■ What you should do
Repeat nothing but the lines below running from the one containing "Task: Select the 331880 account radio button" to the one containing "Task: Select the All ages row label". Keep both end lines.

Data records below:

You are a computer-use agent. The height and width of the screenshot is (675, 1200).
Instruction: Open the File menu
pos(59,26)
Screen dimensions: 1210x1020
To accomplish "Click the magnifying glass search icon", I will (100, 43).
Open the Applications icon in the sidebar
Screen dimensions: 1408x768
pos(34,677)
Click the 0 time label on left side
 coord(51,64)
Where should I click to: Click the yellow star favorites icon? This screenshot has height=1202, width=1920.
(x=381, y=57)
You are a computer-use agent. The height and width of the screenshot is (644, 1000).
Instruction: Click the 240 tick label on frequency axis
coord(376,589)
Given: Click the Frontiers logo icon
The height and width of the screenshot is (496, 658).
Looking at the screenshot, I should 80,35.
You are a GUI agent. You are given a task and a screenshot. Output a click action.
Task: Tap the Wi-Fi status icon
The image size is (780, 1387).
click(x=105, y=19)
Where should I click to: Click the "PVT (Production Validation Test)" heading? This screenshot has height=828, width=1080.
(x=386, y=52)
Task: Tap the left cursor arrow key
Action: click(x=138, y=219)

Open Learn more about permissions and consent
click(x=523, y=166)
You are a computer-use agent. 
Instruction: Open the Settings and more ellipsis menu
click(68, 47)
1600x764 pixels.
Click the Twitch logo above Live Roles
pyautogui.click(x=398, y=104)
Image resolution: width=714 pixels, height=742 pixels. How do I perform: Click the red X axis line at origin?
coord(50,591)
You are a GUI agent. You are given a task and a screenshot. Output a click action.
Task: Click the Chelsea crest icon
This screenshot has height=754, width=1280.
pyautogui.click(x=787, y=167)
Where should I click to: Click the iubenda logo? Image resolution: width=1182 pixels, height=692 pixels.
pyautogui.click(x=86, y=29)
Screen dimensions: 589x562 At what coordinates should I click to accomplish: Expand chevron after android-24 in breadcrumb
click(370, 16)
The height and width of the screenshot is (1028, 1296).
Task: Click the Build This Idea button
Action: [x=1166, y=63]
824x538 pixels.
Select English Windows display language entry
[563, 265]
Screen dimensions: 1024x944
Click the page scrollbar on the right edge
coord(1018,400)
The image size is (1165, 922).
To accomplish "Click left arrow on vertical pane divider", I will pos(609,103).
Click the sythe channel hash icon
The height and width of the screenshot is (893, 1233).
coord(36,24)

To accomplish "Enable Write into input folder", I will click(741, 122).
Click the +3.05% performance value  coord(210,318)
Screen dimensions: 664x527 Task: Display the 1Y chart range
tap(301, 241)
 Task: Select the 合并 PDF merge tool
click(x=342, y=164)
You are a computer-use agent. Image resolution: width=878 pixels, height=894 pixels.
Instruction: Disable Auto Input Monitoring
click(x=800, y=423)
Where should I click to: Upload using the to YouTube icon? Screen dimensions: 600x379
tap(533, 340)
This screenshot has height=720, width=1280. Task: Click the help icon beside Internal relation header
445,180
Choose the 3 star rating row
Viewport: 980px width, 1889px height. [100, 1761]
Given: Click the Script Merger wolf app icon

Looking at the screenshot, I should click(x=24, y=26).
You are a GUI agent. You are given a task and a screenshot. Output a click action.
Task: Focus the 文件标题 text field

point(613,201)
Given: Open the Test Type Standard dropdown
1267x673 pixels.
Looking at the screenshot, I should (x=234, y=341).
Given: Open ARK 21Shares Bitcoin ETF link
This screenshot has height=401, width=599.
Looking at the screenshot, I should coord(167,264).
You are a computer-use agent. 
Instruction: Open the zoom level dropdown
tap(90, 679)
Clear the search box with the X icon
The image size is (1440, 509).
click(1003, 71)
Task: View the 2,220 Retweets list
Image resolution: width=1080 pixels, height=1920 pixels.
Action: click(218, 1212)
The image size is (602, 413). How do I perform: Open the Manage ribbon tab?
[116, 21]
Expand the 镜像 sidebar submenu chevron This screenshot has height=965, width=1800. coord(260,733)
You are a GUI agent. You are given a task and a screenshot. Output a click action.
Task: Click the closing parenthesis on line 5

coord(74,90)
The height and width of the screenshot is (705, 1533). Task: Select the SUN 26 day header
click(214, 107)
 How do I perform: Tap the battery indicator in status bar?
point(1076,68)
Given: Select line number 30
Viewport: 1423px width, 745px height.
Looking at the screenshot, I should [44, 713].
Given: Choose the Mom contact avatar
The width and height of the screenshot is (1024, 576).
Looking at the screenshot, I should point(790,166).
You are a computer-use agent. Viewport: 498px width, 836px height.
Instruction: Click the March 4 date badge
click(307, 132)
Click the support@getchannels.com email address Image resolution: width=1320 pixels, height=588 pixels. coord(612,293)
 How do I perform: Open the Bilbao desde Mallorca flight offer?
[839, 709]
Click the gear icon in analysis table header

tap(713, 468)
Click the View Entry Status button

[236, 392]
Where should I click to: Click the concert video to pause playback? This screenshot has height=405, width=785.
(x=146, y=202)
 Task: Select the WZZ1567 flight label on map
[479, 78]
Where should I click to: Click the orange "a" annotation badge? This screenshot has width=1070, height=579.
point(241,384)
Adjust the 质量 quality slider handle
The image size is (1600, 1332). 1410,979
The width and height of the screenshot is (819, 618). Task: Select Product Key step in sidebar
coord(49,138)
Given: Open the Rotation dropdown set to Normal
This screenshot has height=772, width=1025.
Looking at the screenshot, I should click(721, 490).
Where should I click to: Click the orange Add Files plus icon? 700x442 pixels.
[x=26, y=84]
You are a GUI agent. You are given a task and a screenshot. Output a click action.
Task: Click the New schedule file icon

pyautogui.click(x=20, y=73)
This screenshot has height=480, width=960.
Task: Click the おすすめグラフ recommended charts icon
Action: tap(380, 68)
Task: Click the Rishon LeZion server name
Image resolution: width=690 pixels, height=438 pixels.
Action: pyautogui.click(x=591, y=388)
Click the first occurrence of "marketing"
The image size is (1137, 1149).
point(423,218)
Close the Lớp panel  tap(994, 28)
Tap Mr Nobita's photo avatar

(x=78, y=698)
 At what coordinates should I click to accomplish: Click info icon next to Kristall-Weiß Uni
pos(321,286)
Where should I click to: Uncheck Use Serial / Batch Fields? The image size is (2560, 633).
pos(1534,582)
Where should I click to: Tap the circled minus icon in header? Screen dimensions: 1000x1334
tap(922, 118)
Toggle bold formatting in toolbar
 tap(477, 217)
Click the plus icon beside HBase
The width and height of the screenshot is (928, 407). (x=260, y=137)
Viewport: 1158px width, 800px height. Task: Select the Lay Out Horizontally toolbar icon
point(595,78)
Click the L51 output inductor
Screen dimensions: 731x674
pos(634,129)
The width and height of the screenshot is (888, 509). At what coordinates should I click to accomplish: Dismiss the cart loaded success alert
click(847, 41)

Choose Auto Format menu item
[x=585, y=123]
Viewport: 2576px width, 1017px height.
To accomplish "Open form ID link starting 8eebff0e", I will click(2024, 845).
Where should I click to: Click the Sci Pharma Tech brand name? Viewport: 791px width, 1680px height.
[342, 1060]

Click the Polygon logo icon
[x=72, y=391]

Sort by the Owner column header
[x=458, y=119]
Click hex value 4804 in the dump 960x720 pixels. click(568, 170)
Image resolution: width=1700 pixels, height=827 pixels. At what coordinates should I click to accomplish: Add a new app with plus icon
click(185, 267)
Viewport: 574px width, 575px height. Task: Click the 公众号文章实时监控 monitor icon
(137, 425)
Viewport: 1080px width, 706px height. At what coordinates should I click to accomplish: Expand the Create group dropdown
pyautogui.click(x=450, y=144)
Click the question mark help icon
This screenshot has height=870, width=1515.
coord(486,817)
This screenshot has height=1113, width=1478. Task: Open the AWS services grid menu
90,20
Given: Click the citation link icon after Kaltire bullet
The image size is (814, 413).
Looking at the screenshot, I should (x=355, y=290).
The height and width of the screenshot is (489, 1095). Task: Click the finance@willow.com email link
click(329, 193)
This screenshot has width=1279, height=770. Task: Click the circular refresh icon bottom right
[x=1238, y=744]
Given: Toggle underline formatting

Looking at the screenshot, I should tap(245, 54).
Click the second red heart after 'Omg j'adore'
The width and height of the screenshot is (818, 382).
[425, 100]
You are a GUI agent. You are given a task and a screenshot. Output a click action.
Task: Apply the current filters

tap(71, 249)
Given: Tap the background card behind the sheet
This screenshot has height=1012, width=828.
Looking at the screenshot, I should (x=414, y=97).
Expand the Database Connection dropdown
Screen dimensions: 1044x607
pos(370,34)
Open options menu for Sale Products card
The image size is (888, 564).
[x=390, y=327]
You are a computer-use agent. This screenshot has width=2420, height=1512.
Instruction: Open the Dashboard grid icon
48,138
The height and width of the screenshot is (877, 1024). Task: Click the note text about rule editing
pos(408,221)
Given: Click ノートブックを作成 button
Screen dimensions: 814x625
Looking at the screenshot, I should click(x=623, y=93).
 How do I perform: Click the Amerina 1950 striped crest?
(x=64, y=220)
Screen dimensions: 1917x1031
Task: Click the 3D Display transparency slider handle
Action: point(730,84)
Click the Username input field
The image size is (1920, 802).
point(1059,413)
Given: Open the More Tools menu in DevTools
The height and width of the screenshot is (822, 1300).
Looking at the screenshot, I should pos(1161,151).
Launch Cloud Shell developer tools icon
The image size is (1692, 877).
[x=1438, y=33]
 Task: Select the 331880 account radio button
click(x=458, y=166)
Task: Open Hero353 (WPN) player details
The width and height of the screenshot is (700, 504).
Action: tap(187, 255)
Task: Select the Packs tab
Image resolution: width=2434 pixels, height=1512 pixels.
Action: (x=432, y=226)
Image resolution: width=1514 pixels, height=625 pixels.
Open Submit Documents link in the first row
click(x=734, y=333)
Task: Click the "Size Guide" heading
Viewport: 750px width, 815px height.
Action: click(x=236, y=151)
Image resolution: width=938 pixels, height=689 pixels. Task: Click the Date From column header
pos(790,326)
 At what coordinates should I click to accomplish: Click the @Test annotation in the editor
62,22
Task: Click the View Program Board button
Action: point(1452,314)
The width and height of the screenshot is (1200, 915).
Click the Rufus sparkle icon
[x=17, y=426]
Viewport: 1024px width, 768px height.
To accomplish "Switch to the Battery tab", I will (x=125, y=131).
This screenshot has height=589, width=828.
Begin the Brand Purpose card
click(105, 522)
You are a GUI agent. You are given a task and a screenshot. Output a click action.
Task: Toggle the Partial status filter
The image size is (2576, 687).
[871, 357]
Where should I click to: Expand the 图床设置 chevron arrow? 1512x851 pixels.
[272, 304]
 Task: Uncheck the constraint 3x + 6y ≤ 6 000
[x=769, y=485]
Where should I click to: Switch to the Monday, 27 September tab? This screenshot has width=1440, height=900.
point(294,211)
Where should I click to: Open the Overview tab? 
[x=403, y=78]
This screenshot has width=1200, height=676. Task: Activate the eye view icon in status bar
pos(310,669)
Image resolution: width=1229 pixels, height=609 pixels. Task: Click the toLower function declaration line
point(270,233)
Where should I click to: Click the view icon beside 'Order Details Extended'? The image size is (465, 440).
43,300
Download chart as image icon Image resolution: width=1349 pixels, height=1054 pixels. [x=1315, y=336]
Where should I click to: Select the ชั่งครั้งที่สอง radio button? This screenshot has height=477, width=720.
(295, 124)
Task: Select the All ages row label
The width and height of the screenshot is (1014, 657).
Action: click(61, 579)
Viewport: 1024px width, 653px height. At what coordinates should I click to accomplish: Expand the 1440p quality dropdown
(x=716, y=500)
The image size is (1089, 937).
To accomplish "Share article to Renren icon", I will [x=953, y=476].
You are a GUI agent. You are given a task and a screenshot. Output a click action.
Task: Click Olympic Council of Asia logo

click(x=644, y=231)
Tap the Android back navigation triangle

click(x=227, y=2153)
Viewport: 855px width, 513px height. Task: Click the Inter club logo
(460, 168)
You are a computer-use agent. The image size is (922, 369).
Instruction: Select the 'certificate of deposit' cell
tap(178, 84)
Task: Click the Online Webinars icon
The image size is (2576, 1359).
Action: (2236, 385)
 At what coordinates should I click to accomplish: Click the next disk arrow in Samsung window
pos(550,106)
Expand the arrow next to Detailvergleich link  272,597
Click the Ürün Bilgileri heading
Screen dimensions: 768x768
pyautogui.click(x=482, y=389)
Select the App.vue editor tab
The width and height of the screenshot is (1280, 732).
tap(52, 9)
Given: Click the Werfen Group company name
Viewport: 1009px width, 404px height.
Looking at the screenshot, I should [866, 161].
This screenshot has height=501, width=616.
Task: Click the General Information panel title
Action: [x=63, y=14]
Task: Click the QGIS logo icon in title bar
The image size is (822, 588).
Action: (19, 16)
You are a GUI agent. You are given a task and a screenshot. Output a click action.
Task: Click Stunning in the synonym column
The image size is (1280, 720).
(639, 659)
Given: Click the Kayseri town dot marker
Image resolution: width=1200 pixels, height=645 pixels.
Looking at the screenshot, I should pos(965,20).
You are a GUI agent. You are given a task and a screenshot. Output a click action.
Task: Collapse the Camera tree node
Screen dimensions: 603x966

End of Data records.

■ Your solution
 Task: Select the 331880 account radio button
click(x=458, y=166)
Task: Open Hero353 (WPN) player details
The width and height of the screenshot is (700, 504).
Action: tap(187, 255)
Task: Select the Packs tab
Image resolution: width=2434 pixels, height=1512 pixels.
Action: (x=432, y=226)
Image resolution: width=1514 pixels, height=625 pixels.
Open Submit Documents link in the first row
click(x=734, y=333)
Task: Click the "Size Guide" heading
Viewport: 750px width, 815px height.
Action: click(x=236, y=151)
Image resolution: width=938 pixels, height=689 pixels. Task: Click the Date From column header
pos(790,326)
 At what coordinates should I click to accomplish: Click the @Test annotation in the editor
62,22
Task: Click the View Program Board button
Action: point(1452,314)
The width and height of the screenshot is (1200, 915).
Click the Rufus sparkle icon
[x=17, y=426]
Viewport: 1024px width, 768px height.
To accomplish "Switch to the Battery tab", I will (x=125, y=131).
This screenshot has height=589, width=828.
Begin the Brand Purpose card
click(105, 522)
You are a GUI agent. You are given a task and a screenshot. Output a click action.
Task: Toggle the Partial status filter
The image size is (2576, 687).
[871, 357]
Where should I click to: Expand the 图床设置 chevron arrow? 1512x851 pixels.
[272, 304]
 Task: Uncheck the constraint 3x + 6y ≤ 6 000
[x=769, y=485]
Where should I click to: Switch to the Monday, 27 September tab? This screenshot has width=1440, height=900.
point(294,211)
Where should I click to: Open the Overview tab? 
[x=403, y=78]
This screenshot has width=1200, height=676. Task: Activate the eye view icon in status bar
pos(310,669)
Image resolution: width=1229 pixels, height=609 pixels. Task: Click the toLower function declaration line
point(270,233)
Where should I click to: Click the view icon beside 'Order Details Extended'? The image size is (465, 440).
43,300
Download chart as image icon Image resolution: width=1349 pixels, height=1054 pixels. [x=1315, y=336]
Where should I click to: Select the ชั่งครั้งที่สอง radio button? This screenshot has height=477, width=720.
(295, 124)
Task: Select the All ages row label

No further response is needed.